» **YOUR GOAL**: Starting at the line that contains "Viewport: 1224px width, 764px height.", return every line through the end of the data exactly, without pictures.

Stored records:
--------------------
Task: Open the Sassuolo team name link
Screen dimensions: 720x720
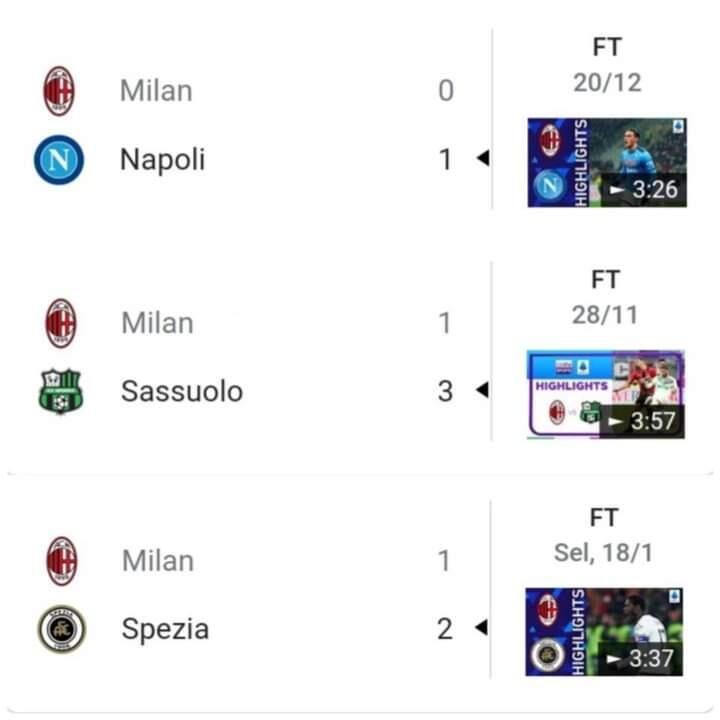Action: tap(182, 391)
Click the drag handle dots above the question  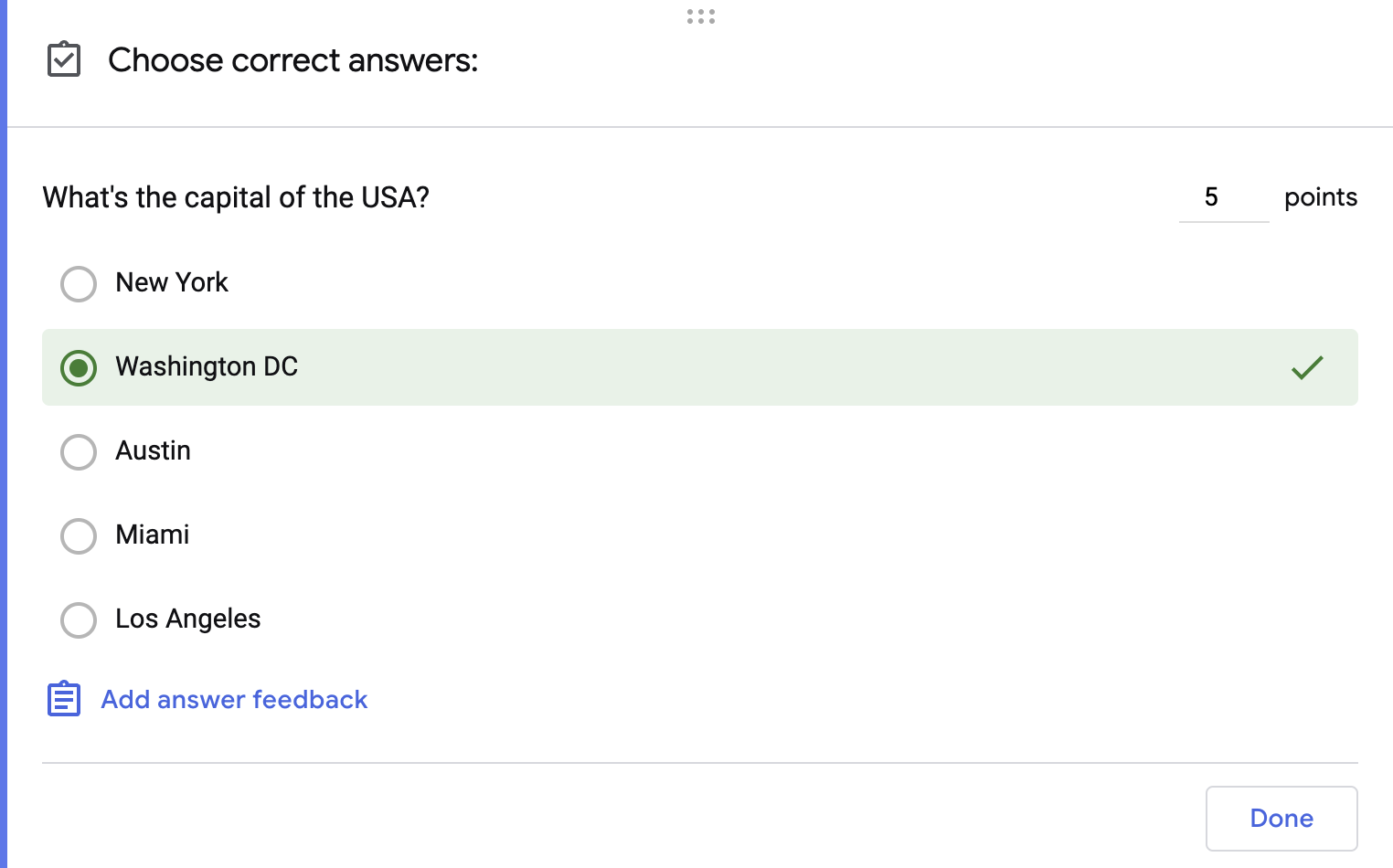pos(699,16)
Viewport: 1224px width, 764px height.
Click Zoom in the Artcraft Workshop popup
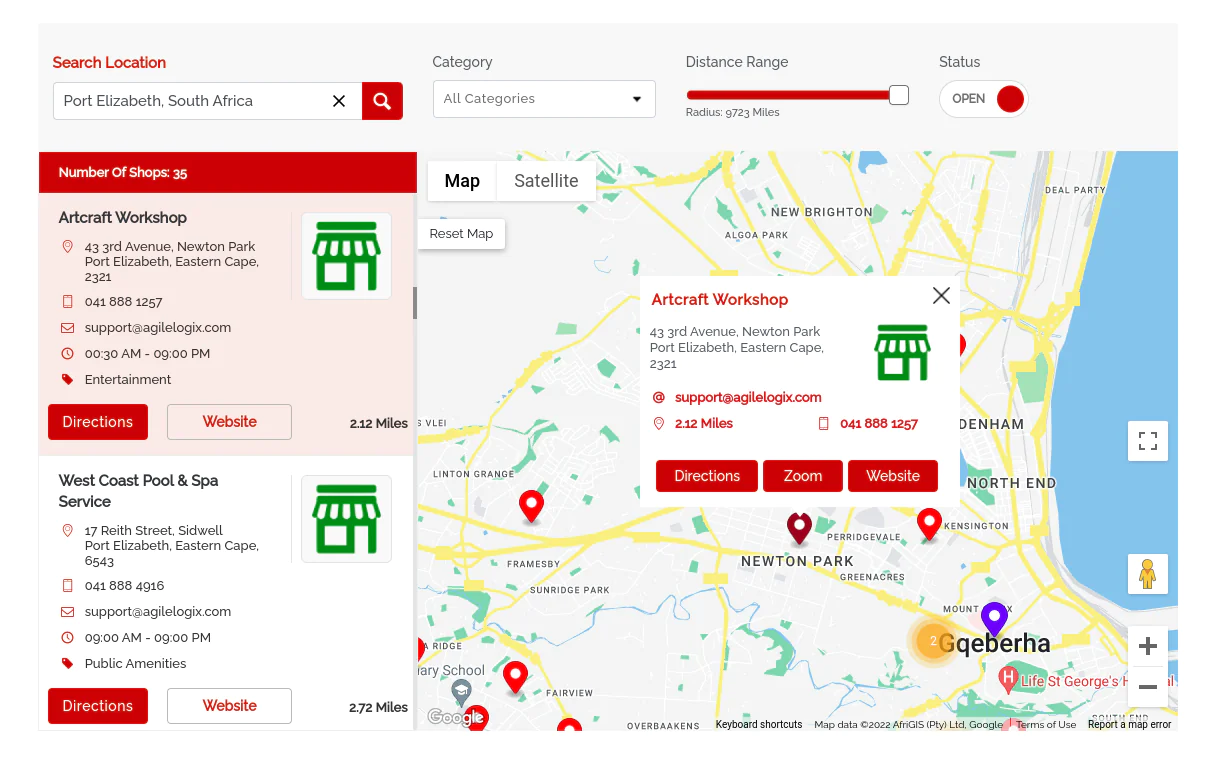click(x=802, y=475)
--------------------
» **TASK RESPONSE**:
Viewport: 1224px width, 764px height.
Click Zoom in the Artcraft Workshop popup
click(x=802, y=475)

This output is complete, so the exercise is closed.